- [SOURCE EXCERPT]:
** BEGIN **
Random.NextBytes() Method in C#


The Random.NextBytes() method in C# is used to fill the elements of a specified array of bytes with random numbers.

Syntax

The syntax is as follows −

public virtual void NextBytes (byte[] buffer);

Above the buffer is the array of bytes.

Example

Let us now see an example −

 Live Demo

using System;
public class Demo {
   public static void Main(){
      Random r = new Random();
      Random r2 = new Random();
      Random r3 = new Random();
      Byte[] arr = new Byte[5];
      r3.NextBytes(arr);
      Console.WriteLine("Random numbers.....");
      for (int i = 1; i <= 5; i++)
         Console.WriteLine(r.Next());
      Console.WriteLine("\nRandom numbers from 1 to 10.....");
      for (int i = 1; i <= 5; i++)
** END **
- [INFORMATION SHOWN]:
** BEGIN **
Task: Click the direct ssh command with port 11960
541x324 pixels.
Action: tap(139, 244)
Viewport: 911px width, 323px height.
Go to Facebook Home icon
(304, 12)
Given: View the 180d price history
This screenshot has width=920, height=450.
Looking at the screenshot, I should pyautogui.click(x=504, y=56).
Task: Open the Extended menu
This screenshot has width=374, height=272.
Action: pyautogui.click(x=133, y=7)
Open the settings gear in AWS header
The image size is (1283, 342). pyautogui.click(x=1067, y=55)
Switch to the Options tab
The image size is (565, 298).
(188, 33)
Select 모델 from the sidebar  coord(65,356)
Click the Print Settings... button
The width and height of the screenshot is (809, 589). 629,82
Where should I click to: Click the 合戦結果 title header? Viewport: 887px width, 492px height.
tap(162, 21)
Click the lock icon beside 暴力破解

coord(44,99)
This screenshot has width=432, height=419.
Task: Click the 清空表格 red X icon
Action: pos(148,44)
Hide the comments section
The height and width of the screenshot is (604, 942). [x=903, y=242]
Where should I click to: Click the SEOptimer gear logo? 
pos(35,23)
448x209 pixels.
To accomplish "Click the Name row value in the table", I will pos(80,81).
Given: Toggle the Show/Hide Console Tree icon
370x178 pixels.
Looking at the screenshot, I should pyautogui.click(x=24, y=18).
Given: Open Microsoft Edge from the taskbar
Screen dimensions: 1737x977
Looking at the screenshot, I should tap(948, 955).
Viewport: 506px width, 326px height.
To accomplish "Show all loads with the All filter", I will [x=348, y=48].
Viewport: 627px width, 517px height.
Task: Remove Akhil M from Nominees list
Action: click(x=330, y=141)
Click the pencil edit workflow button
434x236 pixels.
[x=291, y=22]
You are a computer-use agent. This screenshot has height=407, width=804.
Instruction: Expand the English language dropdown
** END **
- [TO DO]:
**A.** Copy out the records word for word, starting from their first line and going down to the line that contains "tap(162, 21)", with both of those lines included.
**B.** Continue the page on the C# Random.NextBytes() method from the point where it stops.

- [TASK ANSWERS]:
**A.**
Task: Click the direct ssh command with port 11960
541x324 pixels.
Action: tap(139, 244)
Viewport: 911px width, 323px height.
Go to Facebook Home icon
(304, 12)
Given: View the 180d price history
This screenshot has width=920, height=450.
Looking at the screenshot, I should pyautogui.click(x=504, y=56).
Task: Open the Extended menu
This screenshot has width=374, height=272.
Action: pyautogui.click(x=133, y=7)
Open the settings gear in AWS header
The image size is (1283, 342). pyautogui.click(x=1067, y=55)
Switch to the Options tab
The image size is (565, 298).
(188, 33)
Select 모델 from the sidebar  coord(65,356)
Click the Print Settings... button
The width and height of the screenshot is (809, 589). 629,82
Where should I click to: Click the 合戦結果 title header? Viewport: 887px width, 492px height.
tap(162, 21)

**B.**
         Console.WriteLine(r2.Next(10));
      Console.WriteLine("\nRandom numbers in the byte array...");
      for (int i = 0; i < arr.GetUpperBound(0); i++)
         Console.WriteLine(arr[i]);
   }
}

Output

This will produce the following output −

Random numbers.....
2081486546
329484380
1639318640
1499756340
2122408387
Random numbers from 1 to 10.....
9
1
7
6
9
Random numbers in the byte array...
210
92
112
52

Example

Let us now see another example −

 Live Demo

using System;
public class Demo {
   public static void Main(){
      Random r = new Random();
      Byte[] arr = new Byte[2];
      r.NextBytes(arr);
      Console.WriteLine("Random numbers in the byte array...");
      for (int i = 0; i < 2; i++)
         Console.WriteLine(arr[i]);
   }
}

Output

This will produce the following output −

Random numbers in the byte array...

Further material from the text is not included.